Elements of the new Care Act come into effect in England on 1st April 2015. The remainder was due to come into effect in 2016*. (*See update at the end of this article.)
This article is not a detailed overview of the Care Act. Instead, it raises just a few of the points that families may need to be aware of in the first instance. We’ll look at other points in future articles.
The most important point to be aware of about the Care Act and NHS Continuing Healthcare is that:
- the new Care Act does not change the rules about NHS Continuing Healthcare – or who it applies to.
The guidelines, Continuing Healthcare case law and eligibility criteria for NHS Continuing Healthcare remain the same.
(NHS Continuing Healthcare is NHS funding that covers all care fees for people in full time care who have healthcare and nursing care needs and who meet certain criteria.)
However, there are some points about the Care Act that it’s worth keeping in mind:
Social care vs. healthcare and nursing care
The Care Act is essentially a social care Act – applying for most part to local authority care, i.e. means tested care.
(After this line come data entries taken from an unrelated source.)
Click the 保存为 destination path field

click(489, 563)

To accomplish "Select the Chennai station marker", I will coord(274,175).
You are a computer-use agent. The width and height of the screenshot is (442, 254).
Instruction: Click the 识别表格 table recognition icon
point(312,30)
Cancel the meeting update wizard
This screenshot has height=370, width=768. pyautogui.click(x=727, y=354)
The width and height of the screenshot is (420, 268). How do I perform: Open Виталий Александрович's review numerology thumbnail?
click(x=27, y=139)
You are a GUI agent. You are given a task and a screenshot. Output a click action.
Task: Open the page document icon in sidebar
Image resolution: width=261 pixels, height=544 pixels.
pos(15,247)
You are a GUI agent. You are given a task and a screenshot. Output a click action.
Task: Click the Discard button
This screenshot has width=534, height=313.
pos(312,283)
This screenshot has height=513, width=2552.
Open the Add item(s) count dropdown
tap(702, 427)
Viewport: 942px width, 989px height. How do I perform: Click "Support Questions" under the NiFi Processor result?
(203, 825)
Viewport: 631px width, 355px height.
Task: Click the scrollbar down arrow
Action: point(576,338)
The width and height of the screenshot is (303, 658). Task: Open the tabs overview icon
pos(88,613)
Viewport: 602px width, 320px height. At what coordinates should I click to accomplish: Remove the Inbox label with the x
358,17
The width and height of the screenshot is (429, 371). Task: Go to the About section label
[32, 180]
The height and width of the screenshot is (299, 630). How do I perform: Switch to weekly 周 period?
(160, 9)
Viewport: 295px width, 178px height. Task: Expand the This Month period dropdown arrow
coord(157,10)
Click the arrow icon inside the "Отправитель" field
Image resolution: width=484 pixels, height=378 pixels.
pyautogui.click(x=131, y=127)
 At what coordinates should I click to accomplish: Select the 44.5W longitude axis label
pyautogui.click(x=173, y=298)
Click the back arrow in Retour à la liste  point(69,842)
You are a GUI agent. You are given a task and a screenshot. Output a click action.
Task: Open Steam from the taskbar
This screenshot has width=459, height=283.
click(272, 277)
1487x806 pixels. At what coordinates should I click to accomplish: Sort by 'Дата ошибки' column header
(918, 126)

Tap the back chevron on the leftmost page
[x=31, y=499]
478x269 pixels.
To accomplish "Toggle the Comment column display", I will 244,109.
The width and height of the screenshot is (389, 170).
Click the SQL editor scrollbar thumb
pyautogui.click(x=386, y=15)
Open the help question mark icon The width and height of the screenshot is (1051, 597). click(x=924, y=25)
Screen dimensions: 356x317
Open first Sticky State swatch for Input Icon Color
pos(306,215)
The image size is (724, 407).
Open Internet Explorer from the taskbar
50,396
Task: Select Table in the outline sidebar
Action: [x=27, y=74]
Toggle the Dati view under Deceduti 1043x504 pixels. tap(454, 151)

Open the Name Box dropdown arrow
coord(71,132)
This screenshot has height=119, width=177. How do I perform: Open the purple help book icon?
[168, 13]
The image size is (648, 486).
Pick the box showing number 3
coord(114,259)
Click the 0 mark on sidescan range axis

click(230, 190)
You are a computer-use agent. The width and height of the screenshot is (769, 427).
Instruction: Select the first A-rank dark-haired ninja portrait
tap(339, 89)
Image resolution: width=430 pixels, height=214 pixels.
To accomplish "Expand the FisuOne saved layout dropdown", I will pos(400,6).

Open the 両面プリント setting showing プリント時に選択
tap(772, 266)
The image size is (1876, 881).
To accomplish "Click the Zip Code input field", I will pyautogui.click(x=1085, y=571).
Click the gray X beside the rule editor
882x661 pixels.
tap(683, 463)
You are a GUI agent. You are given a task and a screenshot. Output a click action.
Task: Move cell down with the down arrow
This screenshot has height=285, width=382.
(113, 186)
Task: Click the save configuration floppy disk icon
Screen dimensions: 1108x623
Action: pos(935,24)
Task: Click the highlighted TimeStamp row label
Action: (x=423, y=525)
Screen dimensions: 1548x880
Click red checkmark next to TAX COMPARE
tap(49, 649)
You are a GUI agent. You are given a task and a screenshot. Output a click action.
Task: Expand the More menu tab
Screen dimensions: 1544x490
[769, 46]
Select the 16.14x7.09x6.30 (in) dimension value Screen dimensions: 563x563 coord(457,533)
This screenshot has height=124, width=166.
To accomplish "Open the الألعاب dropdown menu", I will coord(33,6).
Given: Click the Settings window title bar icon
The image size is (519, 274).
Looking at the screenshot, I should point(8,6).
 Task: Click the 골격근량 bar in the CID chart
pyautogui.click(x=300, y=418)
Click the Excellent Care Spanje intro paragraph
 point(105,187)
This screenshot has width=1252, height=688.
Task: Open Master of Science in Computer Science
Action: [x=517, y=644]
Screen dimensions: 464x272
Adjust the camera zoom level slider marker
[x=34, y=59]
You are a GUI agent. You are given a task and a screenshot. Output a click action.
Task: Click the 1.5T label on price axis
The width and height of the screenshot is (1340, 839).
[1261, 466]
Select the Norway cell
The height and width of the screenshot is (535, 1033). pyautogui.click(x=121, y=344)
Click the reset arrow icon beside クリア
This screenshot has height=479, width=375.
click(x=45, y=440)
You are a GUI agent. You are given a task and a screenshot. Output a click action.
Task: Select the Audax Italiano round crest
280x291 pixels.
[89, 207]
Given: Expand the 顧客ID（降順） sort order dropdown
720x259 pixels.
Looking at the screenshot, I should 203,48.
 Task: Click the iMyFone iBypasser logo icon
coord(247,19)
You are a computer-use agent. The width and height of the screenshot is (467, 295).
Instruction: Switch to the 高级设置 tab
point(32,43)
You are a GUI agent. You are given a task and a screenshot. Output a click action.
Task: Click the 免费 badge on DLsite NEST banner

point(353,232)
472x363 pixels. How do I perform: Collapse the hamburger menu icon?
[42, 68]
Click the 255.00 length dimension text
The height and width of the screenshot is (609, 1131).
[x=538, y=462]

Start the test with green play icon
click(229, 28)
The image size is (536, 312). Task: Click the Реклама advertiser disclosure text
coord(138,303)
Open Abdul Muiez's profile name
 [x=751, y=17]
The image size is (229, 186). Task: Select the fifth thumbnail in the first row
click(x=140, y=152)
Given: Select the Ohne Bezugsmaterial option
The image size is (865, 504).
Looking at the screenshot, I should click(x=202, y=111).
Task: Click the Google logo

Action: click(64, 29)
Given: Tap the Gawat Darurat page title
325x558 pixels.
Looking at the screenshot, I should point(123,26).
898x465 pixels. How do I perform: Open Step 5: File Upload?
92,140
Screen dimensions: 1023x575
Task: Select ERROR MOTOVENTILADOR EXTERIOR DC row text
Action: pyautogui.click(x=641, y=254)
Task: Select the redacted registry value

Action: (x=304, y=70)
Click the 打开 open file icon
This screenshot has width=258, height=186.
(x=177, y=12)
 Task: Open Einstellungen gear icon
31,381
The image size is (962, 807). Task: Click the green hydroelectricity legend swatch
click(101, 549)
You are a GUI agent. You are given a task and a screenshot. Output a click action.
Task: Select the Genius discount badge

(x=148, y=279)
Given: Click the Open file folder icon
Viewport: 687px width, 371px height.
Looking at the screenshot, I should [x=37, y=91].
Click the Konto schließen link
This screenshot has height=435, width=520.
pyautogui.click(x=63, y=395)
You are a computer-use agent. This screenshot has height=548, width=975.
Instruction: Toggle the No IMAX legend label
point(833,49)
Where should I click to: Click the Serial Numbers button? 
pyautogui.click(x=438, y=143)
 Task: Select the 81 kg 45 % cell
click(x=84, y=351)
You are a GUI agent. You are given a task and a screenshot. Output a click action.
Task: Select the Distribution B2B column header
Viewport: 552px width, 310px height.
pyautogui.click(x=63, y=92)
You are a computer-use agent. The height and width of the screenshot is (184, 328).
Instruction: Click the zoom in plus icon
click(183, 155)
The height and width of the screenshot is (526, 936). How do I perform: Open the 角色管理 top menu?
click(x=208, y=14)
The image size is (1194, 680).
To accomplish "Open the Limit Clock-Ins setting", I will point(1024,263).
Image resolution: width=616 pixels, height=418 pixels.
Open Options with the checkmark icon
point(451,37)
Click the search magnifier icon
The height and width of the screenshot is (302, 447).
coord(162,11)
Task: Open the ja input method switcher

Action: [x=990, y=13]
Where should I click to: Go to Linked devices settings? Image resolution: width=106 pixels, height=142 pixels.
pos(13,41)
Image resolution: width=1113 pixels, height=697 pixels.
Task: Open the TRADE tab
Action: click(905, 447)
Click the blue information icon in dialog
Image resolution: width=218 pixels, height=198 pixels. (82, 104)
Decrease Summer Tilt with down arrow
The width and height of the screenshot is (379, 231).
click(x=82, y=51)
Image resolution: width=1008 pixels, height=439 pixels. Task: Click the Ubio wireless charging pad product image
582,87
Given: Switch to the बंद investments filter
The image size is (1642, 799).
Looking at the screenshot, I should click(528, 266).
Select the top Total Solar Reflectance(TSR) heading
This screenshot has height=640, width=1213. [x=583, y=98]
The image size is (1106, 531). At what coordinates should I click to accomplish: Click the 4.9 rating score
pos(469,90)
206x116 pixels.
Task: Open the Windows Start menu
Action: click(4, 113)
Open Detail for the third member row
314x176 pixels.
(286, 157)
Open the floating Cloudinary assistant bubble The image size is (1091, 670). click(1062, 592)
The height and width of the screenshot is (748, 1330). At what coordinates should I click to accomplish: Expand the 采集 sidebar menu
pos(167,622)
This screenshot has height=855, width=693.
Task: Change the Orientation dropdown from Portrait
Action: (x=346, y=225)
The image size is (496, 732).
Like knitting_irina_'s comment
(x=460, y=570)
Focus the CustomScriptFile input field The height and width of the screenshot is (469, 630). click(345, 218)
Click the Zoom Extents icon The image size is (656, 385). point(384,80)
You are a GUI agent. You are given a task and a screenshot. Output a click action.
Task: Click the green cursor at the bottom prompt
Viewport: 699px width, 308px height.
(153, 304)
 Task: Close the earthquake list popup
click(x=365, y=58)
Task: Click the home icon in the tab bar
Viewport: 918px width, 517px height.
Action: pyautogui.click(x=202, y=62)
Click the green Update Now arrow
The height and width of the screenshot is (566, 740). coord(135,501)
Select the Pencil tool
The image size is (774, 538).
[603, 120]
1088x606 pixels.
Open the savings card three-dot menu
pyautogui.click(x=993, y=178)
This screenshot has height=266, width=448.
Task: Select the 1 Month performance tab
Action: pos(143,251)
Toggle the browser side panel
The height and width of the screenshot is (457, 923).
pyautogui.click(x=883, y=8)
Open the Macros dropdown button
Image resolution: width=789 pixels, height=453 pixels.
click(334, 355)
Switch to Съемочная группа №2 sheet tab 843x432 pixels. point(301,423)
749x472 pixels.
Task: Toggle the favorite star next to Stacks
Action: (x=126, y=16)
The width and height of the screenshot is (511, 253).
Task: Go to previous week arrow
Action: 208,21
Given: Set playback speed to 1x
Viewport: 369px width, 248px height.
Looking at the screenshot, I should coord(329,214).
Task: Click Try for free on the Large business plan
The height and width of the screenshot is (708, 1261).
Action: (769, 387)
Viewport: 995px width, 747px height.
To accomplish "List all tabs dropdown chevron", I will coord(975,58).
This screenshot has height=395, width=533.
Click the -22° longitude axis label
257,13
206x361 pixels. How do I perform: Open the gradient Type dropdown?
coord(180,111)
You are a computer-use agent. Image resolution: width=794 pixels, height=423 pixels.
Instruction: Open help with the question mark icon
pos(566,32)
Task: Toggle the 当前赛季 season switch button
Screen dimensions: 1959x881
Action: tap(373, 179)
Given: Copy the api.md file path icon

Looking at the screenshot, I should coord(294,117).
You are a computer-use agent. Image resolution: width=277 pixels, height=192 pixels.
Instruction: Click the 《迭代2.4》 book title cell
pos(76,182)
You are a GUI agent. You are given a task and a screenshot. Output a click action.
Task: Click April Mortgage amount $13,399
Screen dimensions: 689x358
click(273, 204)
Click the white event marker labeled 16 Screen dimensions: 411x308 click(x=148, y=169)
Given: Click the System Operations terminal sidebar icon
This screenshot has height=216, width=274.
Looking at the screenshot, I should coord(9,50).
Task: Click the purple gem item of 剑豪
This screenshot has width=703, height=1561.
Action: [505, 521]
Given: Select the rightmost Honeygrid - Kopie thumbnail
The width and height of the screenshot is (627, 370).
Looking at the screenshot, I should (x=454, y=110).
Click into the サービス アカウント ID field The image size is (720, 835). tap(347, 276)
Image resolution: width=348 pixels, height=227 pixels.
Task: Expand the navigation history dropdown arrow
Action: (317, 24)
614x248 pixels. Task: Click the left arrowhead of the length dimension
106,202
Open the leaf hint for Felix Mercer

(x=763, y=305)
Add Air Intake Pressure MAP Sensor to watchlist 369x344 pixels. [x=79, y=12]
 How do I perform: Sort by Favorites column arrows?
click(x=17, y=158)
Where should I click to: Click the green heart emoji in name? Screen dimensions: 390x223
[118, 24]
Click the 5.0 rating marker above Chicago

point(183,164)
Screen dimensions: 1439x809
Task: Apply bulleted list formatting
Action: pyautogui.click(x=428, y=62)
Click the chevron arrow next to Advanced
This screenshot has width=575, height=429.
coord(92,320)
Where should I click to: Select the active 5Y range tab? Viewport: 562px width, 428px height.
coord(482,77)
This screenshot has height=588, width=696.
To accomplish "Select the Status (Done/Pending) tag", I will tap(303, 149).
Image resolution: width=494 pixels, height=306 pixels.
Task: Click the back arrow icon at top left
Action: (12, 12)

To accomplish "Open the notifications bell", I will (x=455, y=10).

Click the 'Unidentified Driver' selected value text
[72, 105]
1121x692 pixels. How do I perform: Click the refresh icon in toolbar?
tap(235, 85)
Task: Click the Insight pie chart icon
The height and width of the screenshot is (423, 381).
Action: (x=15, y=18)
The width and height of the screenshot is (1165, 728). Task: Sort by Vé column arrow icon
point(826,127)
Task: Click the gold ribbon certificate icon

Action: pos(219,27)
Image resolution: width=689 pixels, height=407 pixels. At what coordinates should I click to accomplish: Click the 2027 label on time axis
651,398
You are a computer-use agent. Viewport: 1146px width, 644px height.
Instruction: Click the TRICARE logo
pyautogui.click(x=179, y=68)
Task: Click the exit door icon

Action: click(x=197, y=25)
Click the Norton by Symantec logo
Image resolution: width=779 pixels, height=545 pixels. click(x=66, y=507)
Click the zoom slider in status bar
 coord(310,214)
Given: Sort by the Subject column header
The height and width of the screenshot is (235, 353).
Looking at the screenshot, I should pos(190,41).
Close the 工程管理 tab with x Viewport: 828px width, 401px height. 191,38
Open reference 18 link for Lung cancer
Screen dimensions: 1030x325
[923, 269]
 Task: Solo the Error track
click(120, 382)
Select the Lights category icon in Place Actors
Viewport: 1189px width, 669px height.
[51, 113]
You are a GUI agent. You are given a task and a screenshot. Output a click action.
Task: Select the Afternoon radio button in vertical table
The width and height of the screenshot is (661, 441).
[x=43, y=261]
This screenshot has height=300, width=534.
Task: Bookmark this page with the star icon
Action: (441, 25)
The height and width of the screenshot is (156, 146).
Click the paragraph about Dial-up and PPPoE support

Generally speaking, there are two types of care:
- social care: provided and funded by a local authority and means tested
- healthcare and nursing care: provided by the NHS and not means tested.
This distinction is vital.
The Care Act deals primarily with social care, i.e. local authority means tested care.
Do not believe anyone who tells you any of the following:
- That the new Care Act abolishes NHS Continuing Healthcare funding. It does not.
- That all care will now be means tested, including NHS Continuing Healthcare. It is not. NHS Continuing Healthcare is not means tested.
- That the new Care Act does away with the above distinction between social care and healthcare funding. It does not.
- That people receiving NHS Continuing Healthcare now have to pay for their social care. They don’t.
Self-funders and the Care Act
If you don’t qualify for NHS Continuing Healthcare funding (or if you have Continuing Healthcare funding removed at some point) it means that your care needs are deemed to be social care needs. This means the Care Act becomes relevant to you at that point – because the Care Act is largely about social care.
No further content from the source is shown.